Meet Host Merrill Shindler Specials : Episode FLFLC-SP01
Merrill Shindler, editor of the Zagat Survey for almost two decades, restaurant critic for numerous newspapers, and host of a twice-weekly program on CBS Radio's 97.1 FM on how much fun it is to put things in your mouth is the quintessential Fine Living Critic. He has written and spoken about his various oral fixations and lifestyle indulgences, both in America and abroad for most of his adult life.

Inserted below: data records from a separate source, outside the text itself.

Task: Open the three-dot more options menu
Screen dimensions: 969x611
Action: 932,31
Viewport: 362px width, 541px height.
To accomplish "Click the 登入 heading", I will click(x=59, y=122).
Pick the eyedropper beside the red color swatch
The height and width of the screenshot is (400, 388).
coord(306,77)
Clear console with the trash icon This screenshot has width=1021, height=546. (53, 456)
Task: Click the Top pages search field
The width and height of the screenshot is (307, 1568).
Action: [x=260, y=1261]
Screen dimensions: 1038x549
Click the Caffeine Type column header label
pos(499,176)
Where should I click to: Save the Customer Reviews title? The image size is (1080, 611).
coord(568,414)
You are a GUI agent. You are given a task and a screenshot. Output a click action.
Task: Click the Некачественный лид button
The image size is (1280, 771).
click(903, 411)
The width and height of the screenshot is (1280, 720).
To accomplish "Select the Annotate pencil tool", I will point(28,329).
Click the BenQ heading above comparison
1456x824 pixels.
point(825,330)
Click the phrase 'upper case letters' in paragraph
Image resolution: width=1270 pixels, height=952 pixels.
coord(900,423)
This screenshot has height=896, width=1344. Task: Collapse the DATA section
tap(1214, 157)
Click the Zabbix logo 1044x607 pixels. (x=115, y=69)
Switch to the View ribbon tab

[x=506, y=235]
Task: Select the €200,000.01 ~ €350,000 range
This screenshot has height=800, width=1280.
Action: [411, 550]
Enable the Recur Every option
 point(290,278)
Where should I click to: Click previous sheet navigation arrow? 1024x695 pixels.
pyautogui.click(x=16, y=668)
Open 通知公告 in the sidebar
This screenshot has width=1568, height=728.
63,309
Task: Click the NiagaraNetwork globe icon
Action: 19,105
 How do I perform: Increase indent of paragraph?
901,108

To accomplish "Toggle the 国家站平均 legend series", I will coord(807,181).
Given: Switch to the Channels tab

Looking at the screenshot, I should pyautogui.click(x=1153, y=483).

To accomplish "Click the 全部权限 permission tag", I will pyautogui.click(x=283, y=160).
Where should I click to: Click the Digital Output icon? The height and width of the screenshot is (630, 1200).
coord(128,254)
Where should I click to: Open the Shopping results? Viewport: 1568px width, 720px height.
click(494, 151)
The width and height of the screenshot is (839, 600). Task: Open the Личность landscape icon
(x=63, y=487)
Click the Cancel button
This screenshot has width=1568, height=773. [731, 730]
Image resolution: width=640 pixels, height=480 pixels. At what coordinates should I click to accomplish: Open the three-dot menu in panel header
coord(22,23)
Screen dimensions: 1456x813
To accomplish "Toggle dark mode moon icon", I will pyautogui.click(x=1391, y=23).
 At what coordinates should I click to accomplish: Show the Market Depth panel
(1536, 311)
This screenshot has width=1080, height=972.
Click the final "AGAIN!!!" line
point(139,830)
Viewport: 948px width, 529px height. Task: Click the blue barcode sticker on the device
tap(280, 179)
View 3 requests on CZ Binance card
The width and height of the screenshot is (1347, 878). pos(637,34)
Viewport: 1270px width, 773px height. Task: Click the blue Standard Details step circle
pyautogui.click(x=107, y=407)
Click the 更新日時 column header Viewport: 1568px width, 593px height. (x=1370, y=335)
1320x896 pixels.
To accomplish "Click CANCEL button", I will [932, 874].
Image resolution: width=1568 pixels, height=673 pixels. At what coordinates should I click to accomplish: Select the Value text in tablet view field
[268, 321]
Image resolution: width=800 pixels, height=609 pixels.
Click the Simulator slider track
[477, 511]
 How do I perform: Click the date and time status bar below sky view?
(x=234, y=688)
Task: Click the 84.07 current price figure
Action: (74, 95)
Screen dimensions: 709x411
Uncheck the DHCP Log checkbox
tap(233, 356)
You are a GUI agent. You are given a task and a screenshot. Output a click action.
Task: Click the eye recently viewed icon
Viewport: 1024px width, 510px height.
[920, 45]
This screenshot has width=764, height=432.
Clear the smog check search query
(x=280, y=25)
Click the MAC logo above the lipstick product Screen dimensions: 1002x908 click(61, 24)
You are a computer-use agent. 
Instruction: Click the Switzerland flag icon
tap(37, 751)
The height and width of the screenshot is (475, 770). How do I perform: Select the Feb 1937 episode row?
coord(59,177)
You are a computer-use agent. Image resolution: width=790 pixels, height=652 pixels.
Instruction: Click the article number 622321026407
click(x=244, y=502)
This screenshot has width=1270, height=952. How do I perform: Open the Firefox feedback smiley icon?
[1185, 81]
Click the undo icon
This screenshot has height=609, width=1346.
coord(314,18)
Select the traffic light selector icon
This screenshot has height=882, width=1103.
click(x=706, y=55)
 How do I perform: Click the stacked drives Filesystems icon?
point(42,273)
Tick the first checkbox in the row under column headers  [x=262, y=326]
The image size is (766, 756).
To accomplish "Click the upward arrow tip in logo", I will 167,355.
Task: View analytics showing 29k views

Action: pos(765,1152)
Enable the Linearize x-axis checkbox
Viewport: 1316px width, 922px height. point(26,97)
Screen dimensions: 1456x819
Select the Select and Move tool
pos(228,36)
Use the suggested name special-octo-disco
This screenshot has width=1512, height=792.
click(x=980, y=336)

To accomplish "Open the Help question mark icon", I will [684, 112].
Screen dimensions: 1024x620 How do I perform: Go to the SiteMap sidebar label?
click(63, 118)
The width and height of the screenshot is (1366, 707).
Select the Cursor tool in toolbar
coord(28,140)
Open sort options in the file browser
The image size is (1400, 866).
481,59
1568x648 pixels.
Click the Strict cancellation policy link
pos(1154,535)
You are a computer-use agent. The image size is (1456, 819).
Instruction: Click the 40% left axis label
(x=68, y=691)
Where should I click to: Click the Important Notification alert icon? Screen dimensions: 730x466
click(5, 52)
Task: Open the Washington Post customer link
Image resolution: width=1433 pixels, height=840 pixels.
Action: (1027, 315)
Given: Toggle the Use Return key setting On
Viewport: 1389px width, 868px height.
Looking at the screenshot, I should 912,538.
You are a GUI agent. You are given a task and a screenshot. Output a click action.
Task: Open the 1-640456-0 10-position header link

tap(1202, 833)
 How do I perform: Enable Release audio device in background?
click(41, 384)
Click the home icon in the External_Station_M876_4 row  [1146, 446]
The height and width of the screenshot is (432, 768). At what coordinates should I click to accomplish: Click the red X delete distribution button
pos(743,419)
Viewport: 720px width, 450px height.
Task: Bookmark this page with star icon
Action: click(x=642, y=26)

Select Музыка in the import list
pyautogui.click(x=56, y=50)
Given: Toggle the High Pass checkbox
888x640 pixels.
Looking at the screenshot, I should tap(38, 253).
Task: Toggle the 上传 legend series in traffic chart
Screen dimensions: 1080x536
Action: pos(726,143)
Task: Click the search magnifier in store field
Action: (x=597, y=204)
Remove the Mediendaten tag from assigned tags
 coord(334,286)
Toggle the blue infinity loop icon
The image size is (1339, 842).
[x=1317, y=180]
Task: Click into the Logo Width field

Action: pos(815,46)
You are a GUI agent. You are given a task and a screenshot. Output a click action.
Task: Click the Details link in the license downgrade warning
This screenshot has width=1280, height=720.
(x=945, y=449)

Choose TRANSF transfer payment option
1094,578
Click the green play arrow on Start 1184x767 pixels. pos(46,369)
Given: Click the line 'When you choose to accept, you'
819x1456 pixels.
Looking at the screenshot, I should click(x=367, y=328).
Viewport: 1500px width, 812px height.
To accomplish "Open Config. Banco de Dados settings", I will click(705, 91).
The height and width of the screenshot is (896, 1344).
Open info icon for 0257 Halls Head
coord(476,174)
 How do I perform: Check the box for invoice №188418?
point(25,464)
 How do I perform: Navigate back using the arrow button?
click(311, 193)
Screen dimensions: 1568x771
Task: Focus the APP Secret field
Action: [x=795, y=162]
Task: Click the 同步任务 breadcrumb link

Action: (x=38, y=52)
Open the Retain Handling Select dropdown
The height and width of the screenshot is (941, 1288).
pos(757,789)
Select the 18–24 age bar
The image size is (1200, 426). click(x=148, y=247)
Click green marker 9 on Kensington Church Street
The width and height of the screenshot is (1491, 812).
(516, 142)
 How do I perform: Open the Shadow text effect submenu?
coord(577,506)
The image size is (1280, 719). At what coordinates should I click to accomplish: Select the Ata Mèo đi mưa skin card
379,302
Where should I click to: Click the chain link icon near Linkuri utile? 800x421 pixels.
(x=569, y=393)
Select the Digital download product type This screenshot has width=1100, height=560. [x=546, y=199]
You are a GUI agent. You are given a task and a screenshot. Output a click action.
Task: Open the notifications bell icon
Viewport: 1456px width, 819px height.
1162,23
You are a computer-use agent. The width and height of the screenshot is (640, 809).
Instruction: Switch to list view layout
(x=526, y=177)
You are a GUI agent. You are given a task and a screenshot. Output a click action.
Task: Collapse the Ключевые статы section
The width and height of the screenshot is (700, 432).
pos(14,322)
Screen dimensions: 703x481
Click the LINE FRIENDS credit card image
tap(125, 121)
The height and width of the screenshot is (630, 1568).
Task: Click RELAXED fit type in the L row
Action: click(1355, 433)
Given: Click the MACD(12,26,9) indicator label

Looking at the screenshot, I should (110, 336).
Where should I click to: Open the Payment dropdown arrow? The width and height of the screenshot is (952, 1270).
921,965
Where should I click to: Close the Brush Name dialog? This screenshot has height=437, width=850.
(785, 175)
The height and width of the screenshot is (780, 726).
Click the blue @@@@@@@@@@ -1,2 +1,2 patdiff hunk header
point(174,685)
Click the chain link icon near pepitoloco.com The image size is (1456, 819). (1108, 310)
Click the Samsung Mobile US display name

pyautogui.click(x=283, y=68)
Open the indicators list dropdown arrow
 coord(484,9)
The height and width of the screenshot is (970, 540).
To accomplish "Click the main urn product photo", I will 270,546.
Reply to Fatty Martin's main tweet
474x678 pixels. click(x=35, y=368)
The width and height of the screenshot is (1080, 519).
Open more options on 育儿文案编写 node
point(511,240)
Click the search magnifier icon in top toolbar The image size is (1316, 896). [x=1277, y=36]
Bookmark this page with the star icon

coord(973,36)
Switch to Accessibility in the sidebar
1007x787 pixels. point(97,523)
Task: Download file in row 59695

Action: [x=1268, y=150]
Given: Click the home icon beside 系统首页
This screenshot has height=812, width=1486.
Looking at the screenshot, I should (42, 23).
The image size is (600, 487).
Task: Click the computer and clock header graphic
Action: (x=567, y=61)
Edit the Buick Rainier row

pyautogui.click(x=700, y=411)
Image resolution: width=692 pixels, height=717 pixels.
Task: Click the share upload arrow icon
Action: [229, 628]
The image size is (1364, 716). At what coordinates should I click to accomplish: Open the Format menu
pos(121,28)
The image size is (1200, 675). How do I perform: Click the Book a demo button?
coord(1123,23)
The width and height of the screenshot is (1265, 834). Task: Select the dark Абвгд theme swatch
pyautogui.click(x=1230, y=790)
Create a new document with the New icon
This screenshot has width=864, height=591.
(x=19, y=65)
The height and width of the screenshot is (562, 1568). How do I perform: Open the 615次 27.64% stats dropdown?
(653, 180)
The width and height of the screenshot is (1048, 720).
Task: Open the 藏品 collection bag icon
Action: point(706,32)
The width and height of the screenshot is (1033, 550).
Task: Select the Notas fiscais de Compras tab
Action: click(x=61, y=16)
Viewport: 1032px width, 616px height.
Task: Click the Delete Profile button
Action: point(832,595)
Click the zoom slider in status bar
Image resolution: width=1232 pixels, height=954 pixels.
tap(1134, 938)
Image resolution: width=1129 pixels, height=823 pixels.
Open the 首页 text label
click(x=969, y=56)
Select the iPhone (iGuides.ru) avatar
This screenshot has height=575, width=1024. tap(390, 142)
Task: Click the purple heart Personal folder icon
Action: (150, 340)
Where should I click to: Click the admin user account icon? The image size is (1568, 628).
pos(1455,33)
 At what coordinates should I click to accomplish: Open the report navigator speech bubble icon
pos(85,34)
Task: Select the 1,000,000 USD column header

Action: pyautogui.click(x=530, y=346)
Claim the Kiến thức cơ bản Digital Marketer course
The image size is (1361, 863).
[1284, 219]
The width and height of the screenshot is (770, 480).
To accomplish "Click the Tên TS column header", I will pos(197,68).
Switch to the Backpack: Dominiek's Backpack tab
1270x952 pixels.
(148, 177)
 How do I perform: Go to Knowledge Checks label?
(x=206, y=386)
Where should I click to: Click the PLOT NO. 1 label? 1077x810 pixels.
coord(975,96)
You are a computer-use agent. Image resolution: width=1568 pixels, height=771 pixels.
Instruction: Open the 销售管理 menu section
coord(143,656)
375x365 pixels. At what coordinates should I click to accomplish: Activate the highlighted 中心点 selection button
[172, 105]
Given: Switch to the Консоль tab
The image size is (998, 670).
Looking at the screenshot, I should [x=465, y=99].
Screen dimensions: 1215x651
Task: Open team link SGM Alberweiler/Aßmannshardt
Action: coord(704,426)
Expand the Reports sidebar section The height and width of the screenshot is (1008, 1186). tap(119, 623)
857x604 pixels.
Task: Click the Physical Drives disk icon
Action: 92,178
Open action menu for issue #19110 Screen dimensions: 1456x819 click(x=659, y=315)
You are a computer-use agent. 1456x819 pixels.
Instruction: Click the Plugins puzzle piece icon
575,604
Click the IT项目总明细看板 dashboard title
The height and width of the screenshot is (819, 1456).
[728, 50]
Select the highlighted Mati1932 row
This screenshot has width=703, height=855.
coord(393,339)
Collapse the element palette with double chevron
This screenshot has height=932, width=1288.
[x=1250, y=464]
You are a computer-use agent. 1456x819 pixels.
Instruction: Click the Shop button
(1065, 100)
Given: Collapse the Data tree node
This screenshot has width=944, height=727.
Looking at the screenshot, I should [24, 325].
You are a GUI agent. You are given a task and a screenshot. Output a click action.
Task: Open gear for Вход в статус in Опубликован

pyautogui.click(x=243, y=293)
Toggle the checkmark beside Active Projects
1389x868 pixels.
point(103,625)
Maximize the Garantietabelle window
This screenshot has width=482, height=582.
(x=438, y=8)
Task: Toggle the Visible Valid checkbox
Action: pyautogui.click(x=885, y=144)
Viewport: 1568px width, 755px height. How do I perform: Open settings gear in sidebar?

Shindler began his career in the early 1970s as the restaurant critic for the San Francisco Bay Guardian, a position that led, inexplicably, to three years as music editor at Rolling Stone Magazine. He has written about "livin' large" as restaurant critic for San Francisco Magazine, and The Los Angeles Herald Examiner, along with covering the world of chow for The New York Times, Los Angeles Magazine, Travel + Leisure, Diversion, Food Arts, Food & Wine and Bon Appetit, to name a few. Shindler the Critic has been known for his bigger-than-life lifestyle in Hollywood circles as well as in the media, from interior design and architectural magazines such as Martha Stewart Living, Interiors Magazine and others as well.
Shindler also spent ten years as film critic for Los Angeles Magazine before discovering that he preferred eating dirt to sitting through another Pauly Shore movie. He has written hundreds of hours of syndicated television and radio shows, including American Top 40 with Casey Kasem, which he has written since 1979.
He is the author of a variety of books, including American Dish, a volume that takes Jell-O and Frito pie very seriously, El Cholo: A History, The Best Restaurants of Los Angeles Under $10 and The Herald Examiner Guide to the Best Restaurants of Los Angeles.
Perhaps most importantly, Shindler likes to describe himself as "just a big ole hungry boy, whose main object in life is figuring out where to eat next... and then what to do with himself." He firmly believes that French fries are nature's most perfect food, that ketchup really does qualify as a vegetable... and that both go beautifully with a Le Montrachat Grand Cru chilled to 49 degrees F.